Not familiar with Spanish law, but i would guess that the purpose for that requirement for a formal request for the evidence is a due process requirement under Spanish law: to make sure that the country requesting the evidence has valid reasons to need it, and will use it in a way consistent with Spanish law.
Well the Spanish constitution is very different to the US constitution, why would a Spanish warrant be considered due process under the fourth amendment in a US court? Also wouldn’t the defendant usually have the right to call the police officer who made a recording like that to testify, would the Spanish Guardia Civil be OK with that?
If it was made the US police they would need to show more than that. They would need to show that it was recorded according to due process under the 4th amendment (basically, assuming it was taken without the participants knowledge somewhere they had an expectation of privacy, they would have to show a warrant)
Why would be any different for a recording made in Spain. Except I don’t see how showing a warrant signed by a Spanish judge (who is not governed by the 4th amendment or any other part of the US constitution) would hold up in court.
It is different if a private citizen makes the recording and turns it over to the police. So the question is also whether the stricter restrictions on the police apply to the Spanish police assuming the recording was legal there.
IANAL but I assume the same rules would apply to private citizen as to the police.

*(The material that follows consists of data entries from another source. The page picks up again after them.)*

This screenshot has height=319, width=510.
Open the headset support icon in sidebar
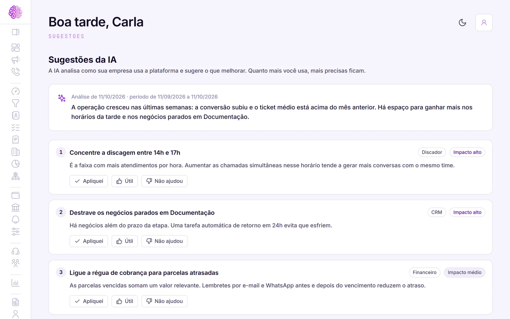click(15, 251)
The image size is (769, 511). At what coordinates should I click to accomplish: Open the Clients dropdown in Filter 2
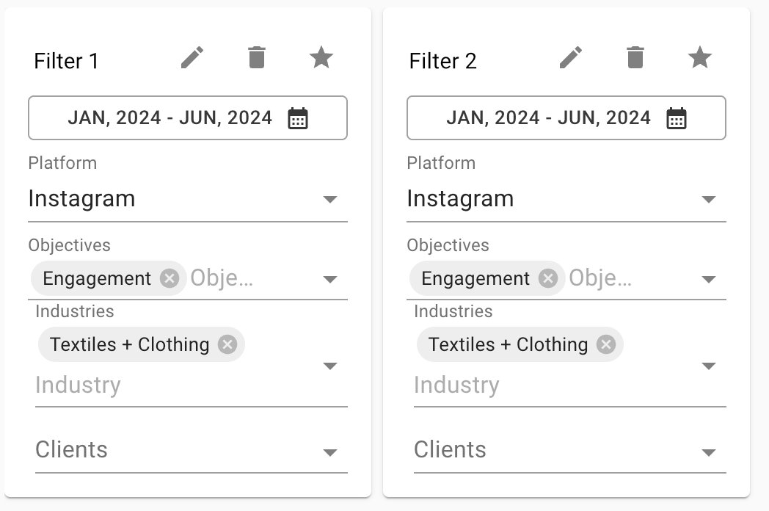(570, 451)
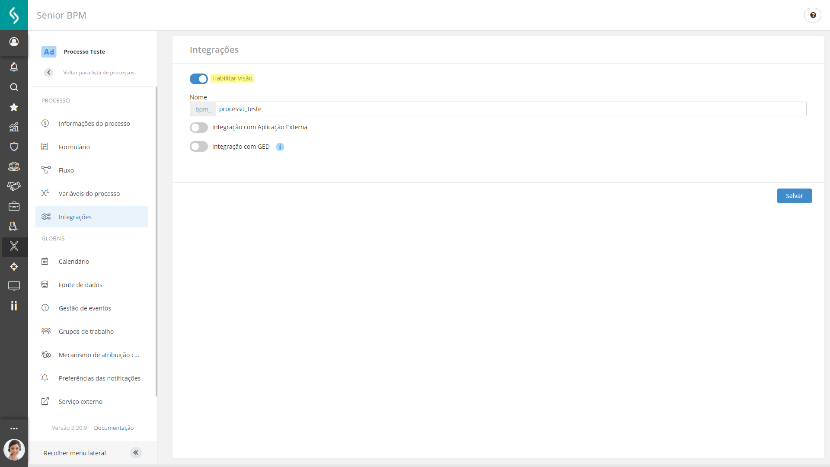Turn on Integração com GED switch
This screenshot has height=467, width=830.
click(199, 147)
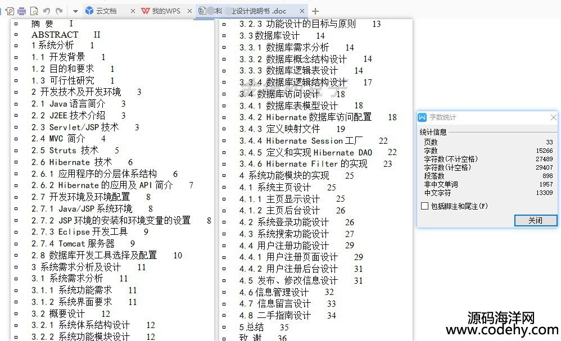Close 字数统计 dialog with the X button

[553, 117]
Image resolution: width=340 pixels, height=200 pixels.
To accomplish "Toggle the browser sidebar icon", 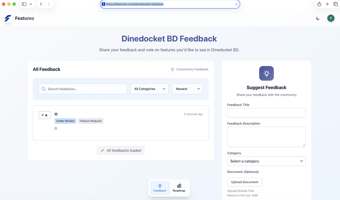I will 24,4.
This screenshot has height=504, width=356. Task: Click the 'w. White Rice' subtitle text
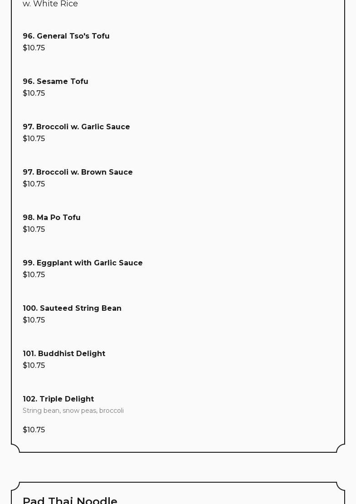click(50, 4)
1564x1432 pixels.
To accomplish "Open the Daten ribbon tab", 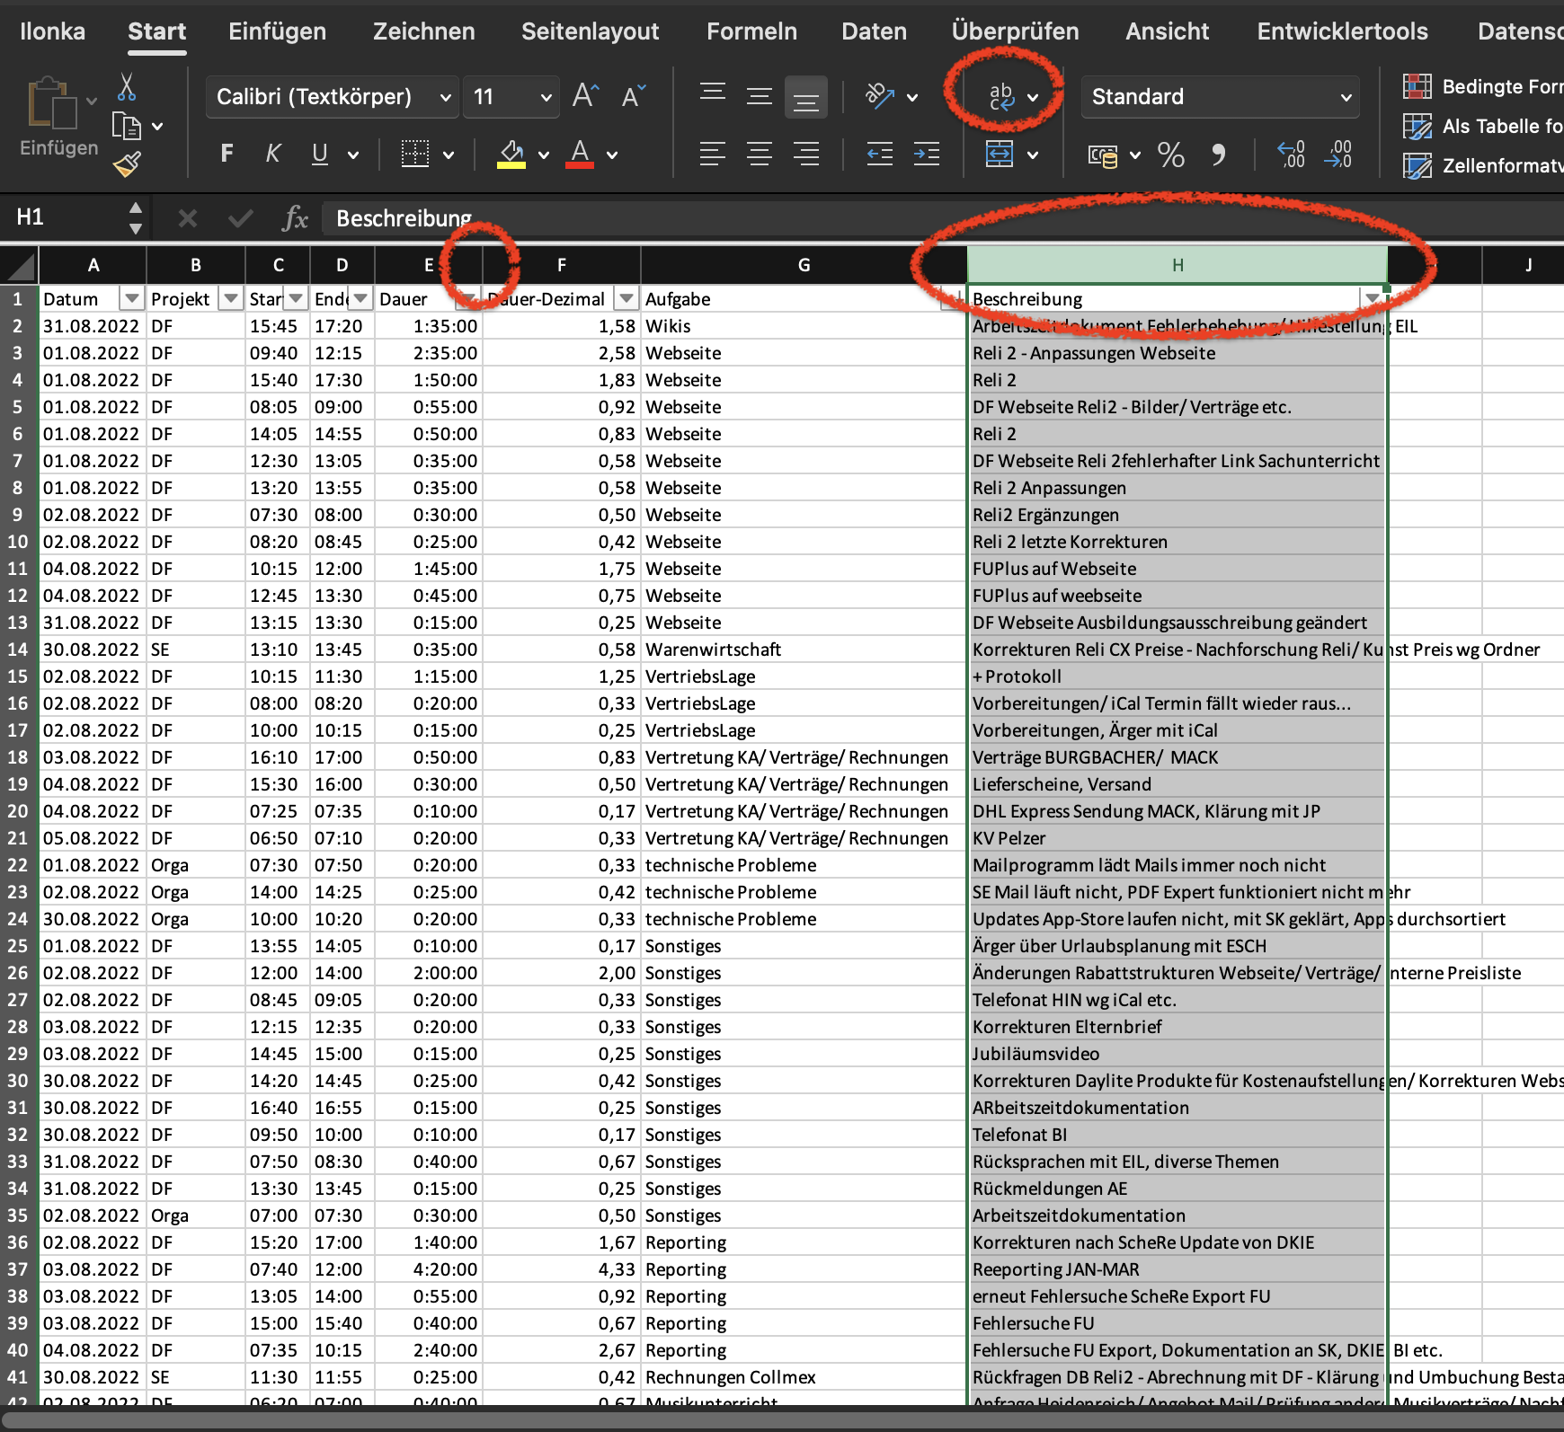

If the recording was taken in private, without the speakers knowledge, without a warrant (a private citizen, presumably being unable to get a warrant) then it would be inadmissible in court.
Even within the US, laws vary from state to state on who’s allowed to record a conversation, and whether they need to give notice. It seems to me that if they were in Spain, then all that matters is whether it was done according to Spanish law.
Absolutely it is. I cannot secretly record someone else’s conversation in the privacy of their own home and present that in court. In some states I can secretly record what is said to ME without permission, but even in those states it doesn’t give me the right to randomly wiretap someone else’s conversation.
Why would that matter in a US court? Spain doesn’t have a 4th Amendment so why would a Spanish court finding it legal mean it is admissible in a US court?
That it happened outside US is not relevant. Look to the US court rules of evidence to find out what is admissable and what is not, that is the only rescource you need. I seem to recall something about overseas sex crimes by US citizens being prosecuted in the USA. The fact that all the evidence happened overseas does not make it inadmissable.
And in a US court a recording made in secret, without a warrant from a US judge, of two parties speaking in private would absolutely not be admissible.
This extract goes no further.